The Hartford Puritans were so determined that every person be able to read the Bible that both boys and girls, including enslaved children (Connecticut was a slave state until 1848; after all, the Bible tolerated slavery), were required to be educated in order to enable them, as the Code of 1650 put it, “perfectly to read the English tongue.” Furthermore, “it being one chief project of that old deluder Satan to keep men from the knowledge of Scriptures,” a school had to be provided and attendance was mandatory in towns with more than 50 inhabitants. Even Indians, as they then were called, were allowed to attend colonial schools. The thinking apparently was that universal literacy leads to steady habits.

The settlers lost little time putting their fixed views into practice in their form of government. Formal government started under the authority of a commission granted by Massachusetts in March 1636. As all the commissioners were settlers, after one year they simply ignored Massachusetts and England in their governance.

On May 31, 1638, a Wednesday, Rev. Hooker preached a sermon. It has been generally thought that Hooker’s mid-week sermon was actually a lecture to the general assembly (officially called the General Court until the 1660s) about drafting a formal document of self-rule. In the latest edition of the journal of the Connecticut Supreme Court Historical Society (volume V), though, Attorney Michael Besso asserts that Hooker was simply addressing his congregation in a sermon, just as he typically did every Wednesday. His text was Deuteronomy 1:13, which concerns God’s order to choose wise men to rule. The Puritans in general and Hooker in particular were under the influence of John Calvin, who held that in that passage God had in his grace given the Genevans the gift of self-rule. Hooker perceived that God had given the same gift to the Connecticut settlers. He warned in the sermon that they must use that gift wisely and in accordance with the word of God.

Whether Hooker played a direct role in the formation of Connecticut’s civil government is not known because the proceedings of the general court from April 1638 to April 1639 are missing. What we do know is that, whatever the forum, Hooker’s views as the religious leader of a devoutly religious colony were likely to have great influence on the civil leaders. What we also know is that a governing document called “Fundamental Orders” was “voted” (by whom we also do not know) on January 14, 1639, seven-and-a-half months after Hooker’s sermon. (The document says 1638 because the settlers followed the sensible convention of the time that the New Year should start around the beginning of spring.)

The Fundamental Orders is a remarkable document. It is the first document anywhere in the world enacted by local residents to govern themselves on a permanent basis. While reasonable minds may differ, I consider the adoption of the Orders to be why Connecticut today is properly called the Constitution State. The first sentence of the Orders echoes Calvinist doctrine: “Foreasmuch as it hath pleased the Almighty God . . . that we . . . are now cohabitating and dwelling in and upon the River of Connectecotte, and the lands thereunto adjoining; and well knowing . . . the word of God requires . . . an orderly and decent Government established according to God . . .; do therefore . . . decree as followeth:” Whereupon eleven orders set out all the powers and organization of the government. No mention is made of England, parliament, or the king—only God.

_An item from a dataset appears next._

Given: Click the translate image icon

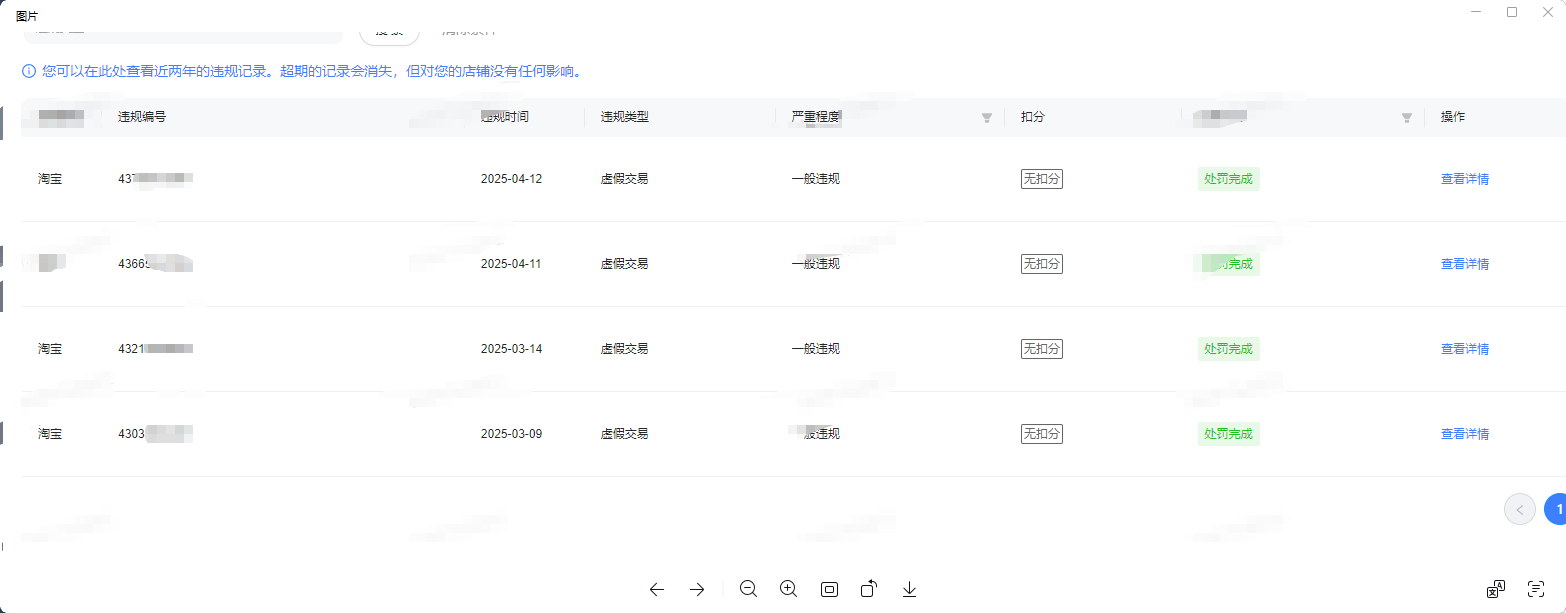Looking at the screenshot, I should (1496, 589).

Enacting the Fundamental Orders may have been a bit presumptuous at the time, but for most of the colonial era Connecticut was self-governing. The governor and all legislators were chosen locally. While individual orders were amended from time to time, the basic framework remained, and any changes were always made locally and only locally. The other colonies, except Rhode Island, were governed to a great extent from London, typically through the appointment of the governor and the upper house of the legislature by the king.

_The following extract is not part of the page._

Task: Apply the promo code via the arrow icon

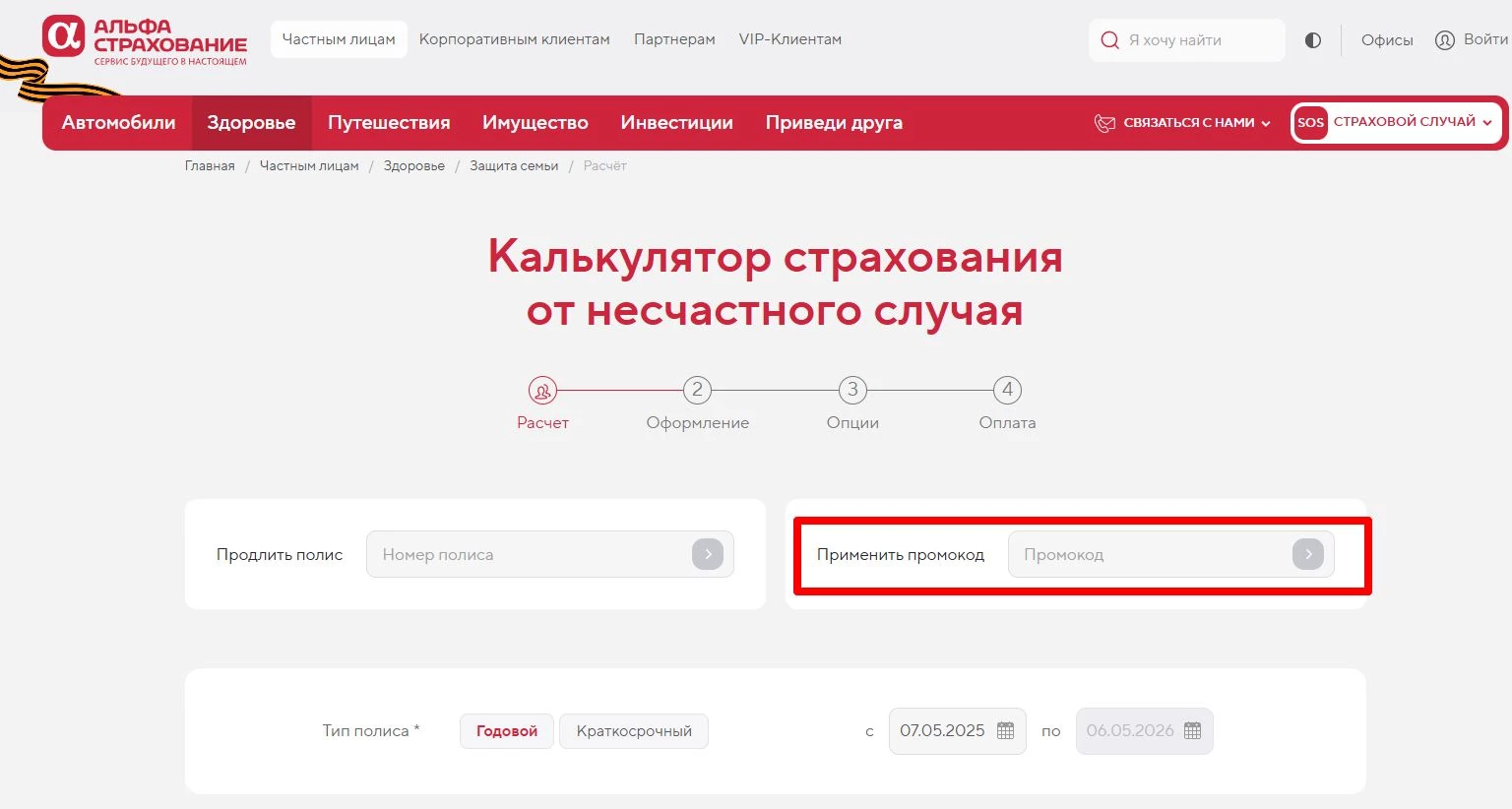Action: point(1308,554)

It is true that the restoration of the monarchy in 1660 motivated the colony to seek a charter signed by the king. The colonists got an excellent charter in 1662 from Charles II that put the crown’s imprimatur on the colonists’ continuing to do what they had been doing anyway since 1639 under the Orders. Indeed, when the colonists voted to amend various provisions in the Orders over the following century, they did so without bothering to inform the monarch that these changes were contrary to various provisions of the Charter. The charter also gave them land all the way to “the South Sea on the West part” (the Pacific Ocean), which later caused territorial disputes in Pennsylvania (See “The Map that Wasn’t a Map,” spring 2012). The king apparently wanted to consolidate the New England colonies into one dominion more easily controlled from London; he must have thought that granting Connecticut a Charter was a step in that direction. Indeed, it did result in one step, but only one step, in that direction when charterless New Haven colony decided to join Connecticut colony in 1665.

No further consolidation occurred until Charles II’s brother, James II, became king in 1685. Soon thereafter he authorized Edward Andros as governor of New England to consolidate all the New England colonies under his control. Andros traveled with an armed force to Hartford on October 31, 1687 and demanded the charter back. Legend has it that the colonists hid the charter in an oak tree (I find this hard to believe; how come there is no squirrel or water damage?) and waited out the months while Andros ruled Connecticut and the rest of New England until James II was overthrown in November 1688, after which William and Mary became joint monarchs. Taking advantage of Andros’s fall, along with that of the fallen monarch, and perhaps also taking advantage of the new monarchs’ focus elsewhere, the colonists in May 1689 reenacted every single law that had been on the books before the takeover. (Unlike James II, whose staunch Catholic faith cost him his crown, the colonists perhaps also were taking advantage of their staunch Protestant faith.)

Thereafter, outsiders had even less success in exerting authority over Connecticut. In 1693 New York Governor Benjamin Fletcher, a royal appointee, appeared in Hartford, as had Andros before him, and attempted to take over. Unlike Andros, Fletcher met resistance and left. The following spring King William III ratified a report verifying that the charter had not been revoked. This ended threats to Connecticut’s existence from other colonies. Attempts by Massachusetts to initiate legal proceedings challenging Connecticut’s legal existence went nowhere. Connecticut even asserted its de facto independence from England in a probate dispute in the 1720s in which the Connecticut court refused to follow English law under which the eldest son inherits all the land. The eldest son, John Winthrop, in a case called Winthrop v. Lechmere, challenged the decision of the Connecticut court in the Privy Council in London. In 1728 the Privy Council reversed the Connecticut decision, but when Winthrop attempted to execute on the judgment of reversal, Connecticut authorities simply ignored the Privy Council judgment.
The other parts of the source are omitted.